▶ **WHAT YOU SHOULD DO**: Could you restate the data word for word and drop the pictures?

▶ **DATASET RECORDS**:
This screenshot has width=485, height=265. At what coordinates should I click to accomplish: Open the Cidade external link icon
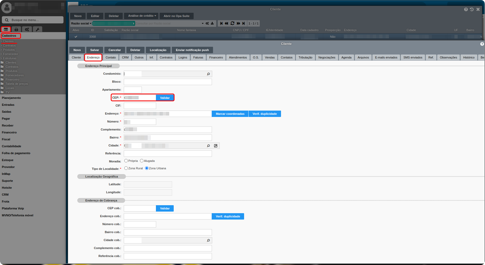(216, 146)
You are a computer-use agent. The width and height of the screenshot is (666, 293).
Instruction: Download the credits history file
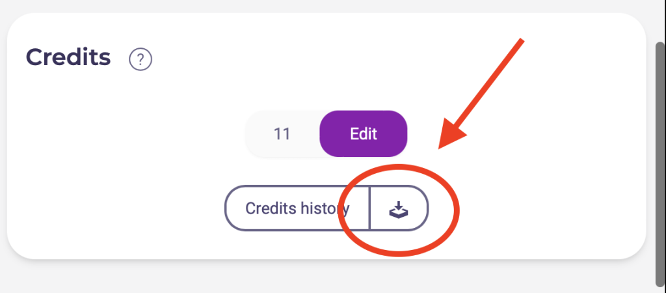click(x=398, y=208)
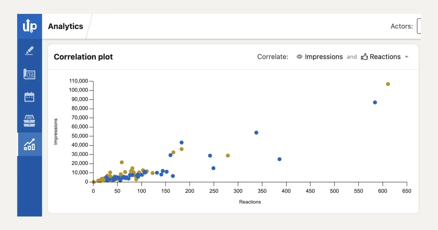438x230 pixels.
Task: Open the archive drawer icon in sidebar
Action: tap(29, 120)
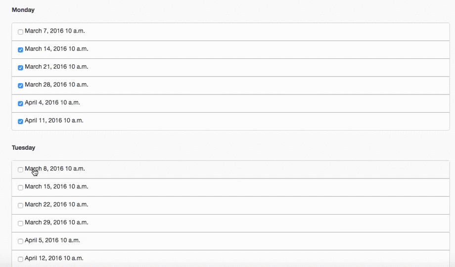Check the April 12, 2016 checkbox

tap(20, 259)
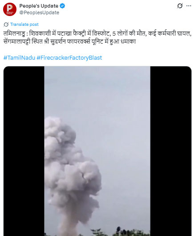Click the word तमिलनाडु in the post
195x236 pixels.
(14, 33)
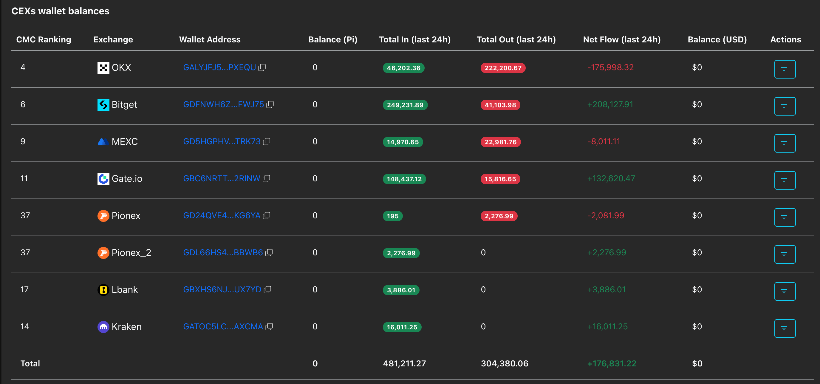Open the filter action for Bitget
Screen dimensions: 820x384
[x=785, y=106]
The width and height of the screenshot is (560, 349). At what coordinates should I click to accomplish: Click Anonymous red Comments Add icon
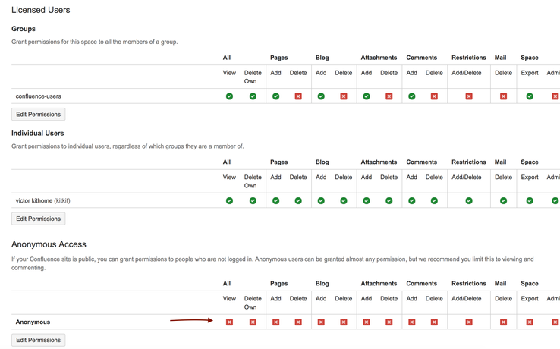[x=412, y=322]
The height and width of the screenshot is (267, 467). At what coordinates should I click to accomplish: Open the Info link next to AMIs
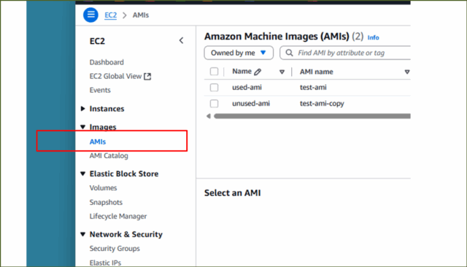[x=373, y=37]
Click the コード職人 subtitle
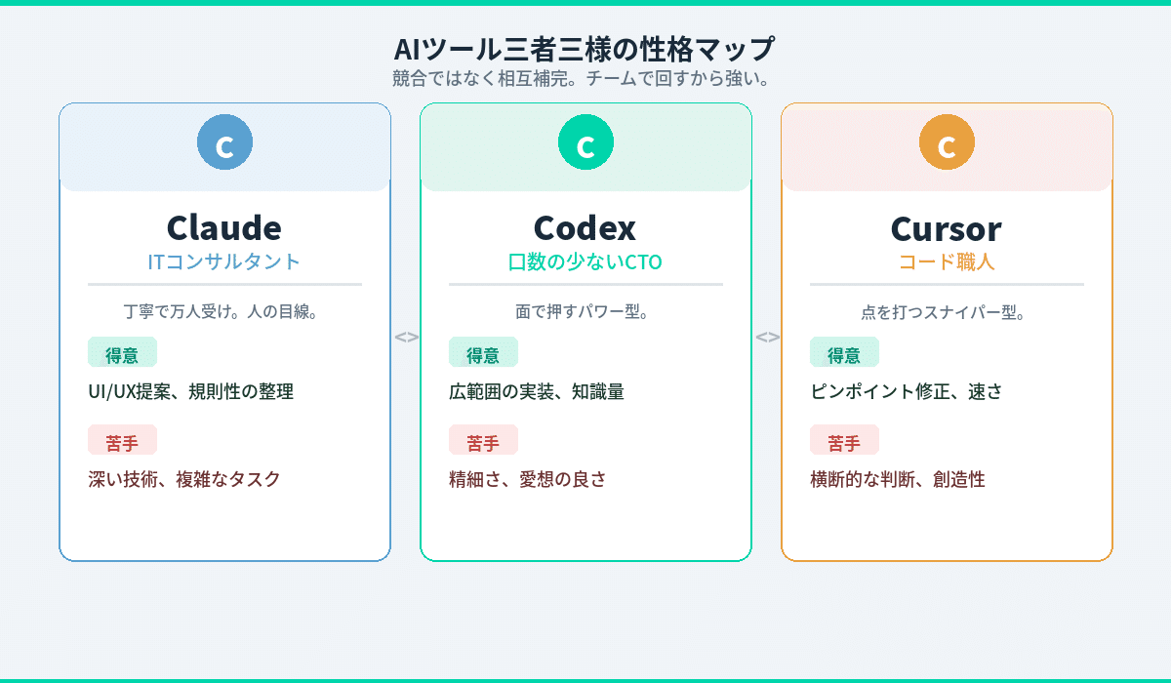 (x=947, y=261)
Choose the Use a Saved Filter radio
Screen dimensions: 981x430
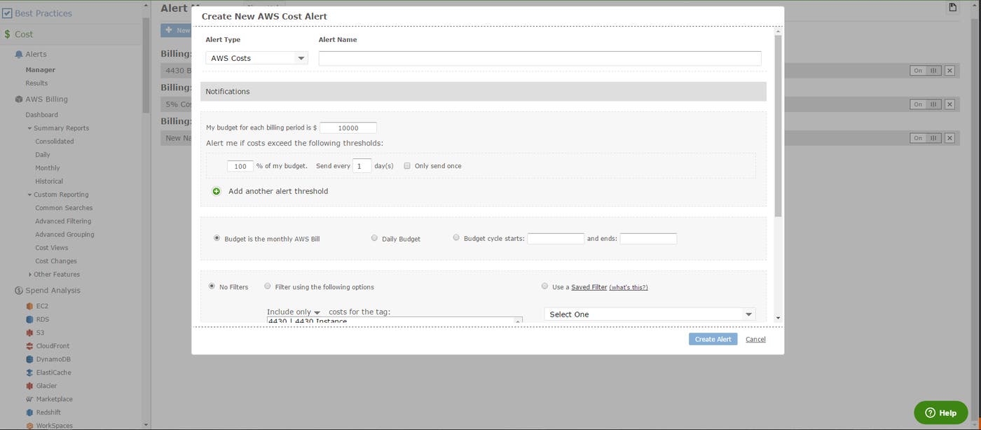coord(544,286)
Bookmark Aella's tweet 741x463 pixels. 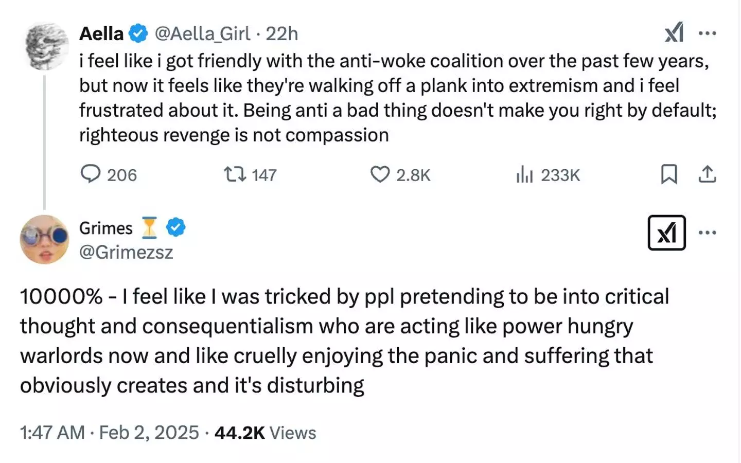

▶ **SOLUTION TO THIS EXERCISE**:
This screenshot has width=485, height=265. At what coordinates should I click to accomplish: Open the Cidade external link icon
(216, 146)
You are a computer-use agent. The width and height of the screenshot is (666, 293).
Instruction: Download the credits history file
click(x=398, y=208)
438x230 pixels.
Task: Open the archive drawer icon in sidebar
Action: tap(29, 120)
Check the April 12, 2016 checkbox

tap(20, 259)
Click the word तमिलनाडु in the post
195x236 pixels.
(14, 33)
Open the filter action for Bitget
Screen dimensions: 820x384
[x=785, y=106]
The width and height of the screenshot is (560, 349). At what coordinates should I click to accomplish: Click Anonymous red Comments Add icon
[x=412, y=322]
The height and width of the screenshot is (267, 467). At what coordinates should I click to accomplish: Open the Info link next to AMIs
[x=373, y=37]
Click the コード職人 subtitle
 (x=947, y=261)
Choose the Use a Saved Filter radio
Screen dimensions: 981x430
coord(544,286)
Bookmark Aella's tweet 741x463 pixels. 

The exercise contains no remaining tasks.